Problem details:
For the word "heart", return each line of the data in which it occurs.

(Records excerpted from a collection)

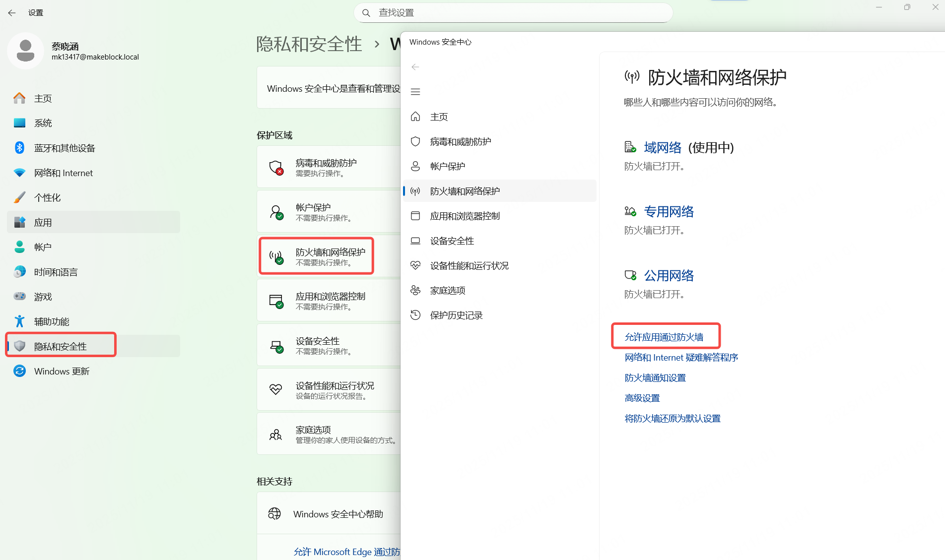Screen dimensions: 945x560
Task: Click the back arrow in Windows Security
Action: click(415, 67)
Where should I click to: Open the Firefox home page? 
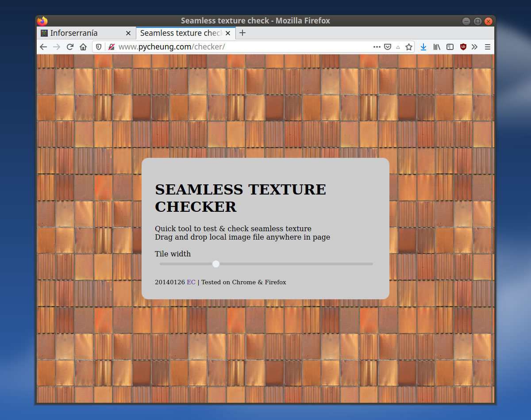coord(83,46)
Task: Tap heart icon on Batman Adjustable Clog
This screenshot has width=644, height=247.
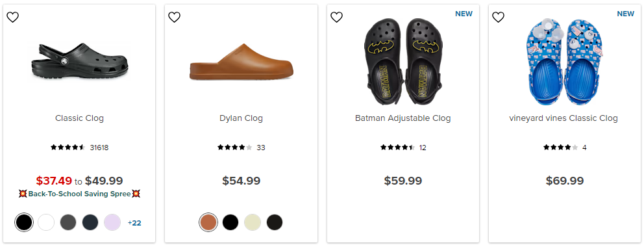Action: pos(336,18)
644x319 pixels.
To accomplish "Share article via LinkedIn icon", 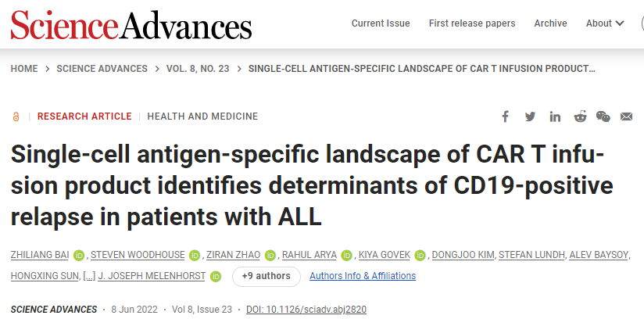I will tap(555, 116).
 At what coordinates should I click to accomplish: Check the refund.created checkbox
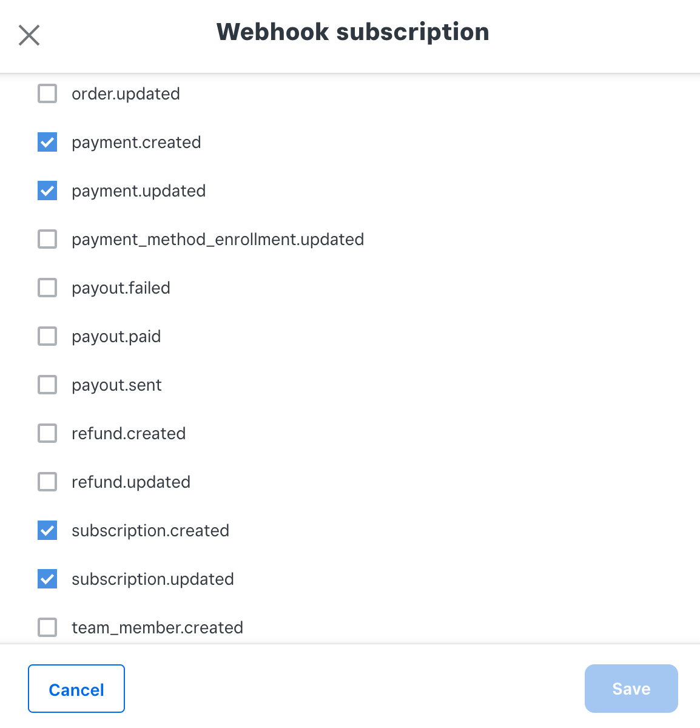pos(47,433)
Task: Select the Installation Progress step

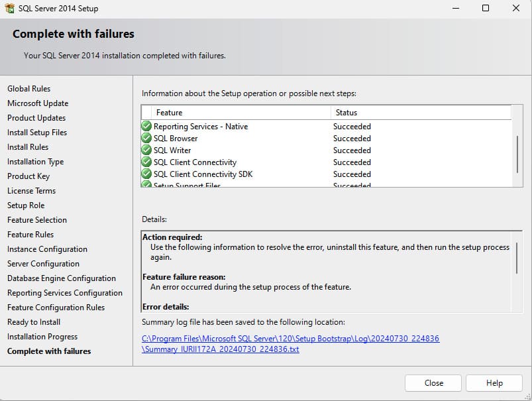Action: coord(42,337)
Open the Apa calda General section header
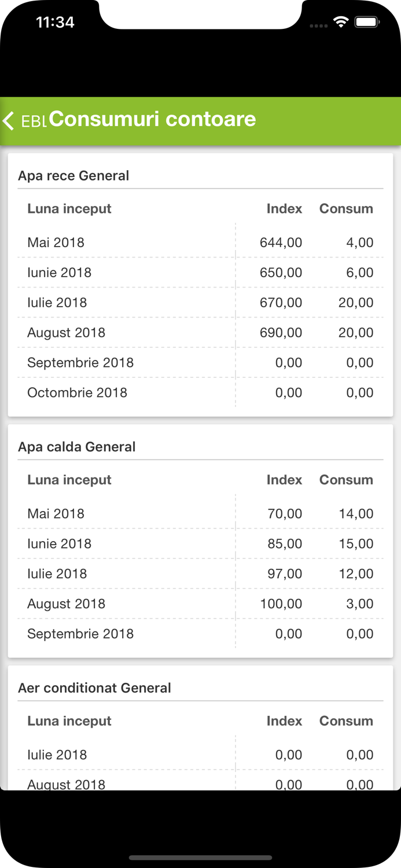This screenshot has width=401, height=868. pos(76,447)
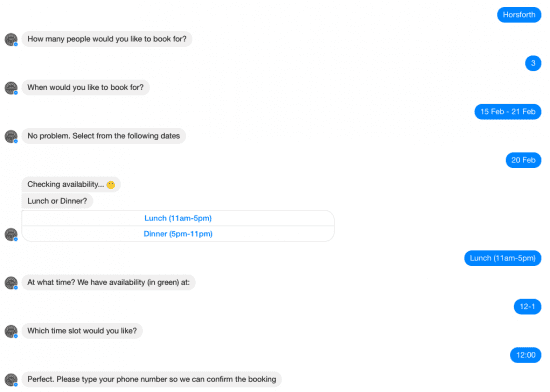Click the '12-1' reply bubble

tap(528, 306)
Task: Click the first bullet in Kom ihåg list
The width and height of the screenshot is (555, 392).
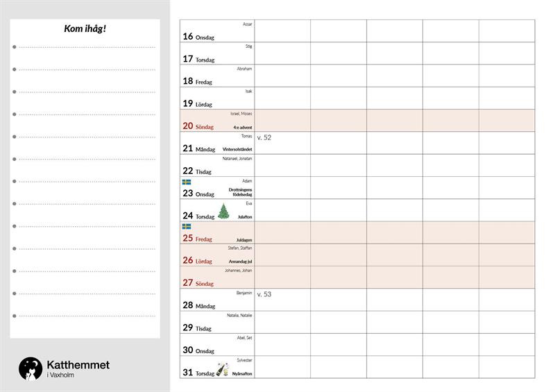Action: point(14,47)
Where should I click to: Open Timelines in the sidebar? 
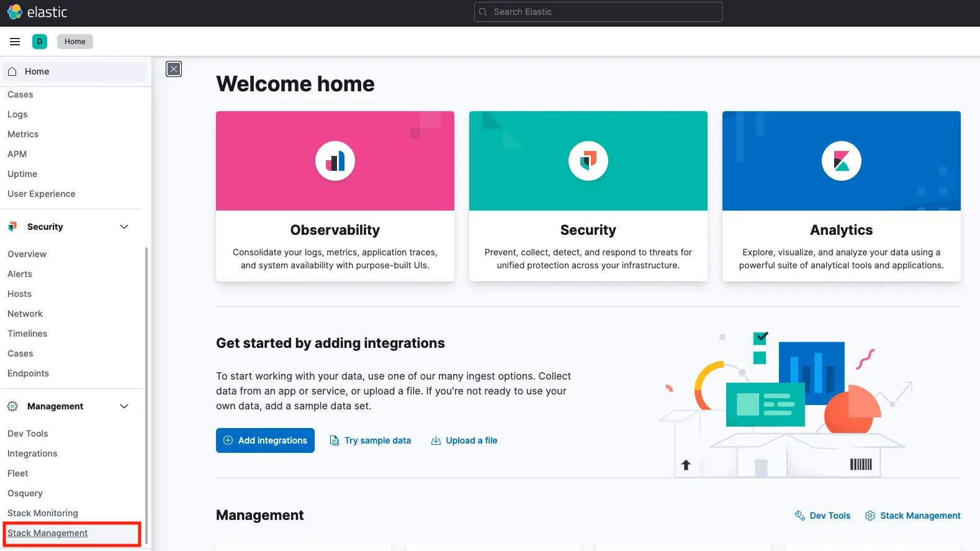(x=27, y=334)
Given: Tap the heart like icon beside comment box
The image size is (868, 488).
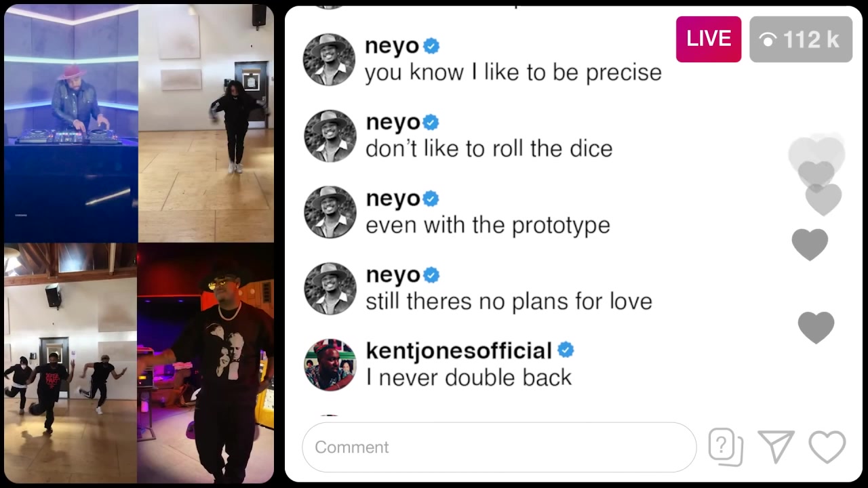Looking at the screenshot, I should (827, 447).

Your solution:
Task: Tap heart icon on Batman Adjustable Clog
Given: Tap the heart like icon beside comment box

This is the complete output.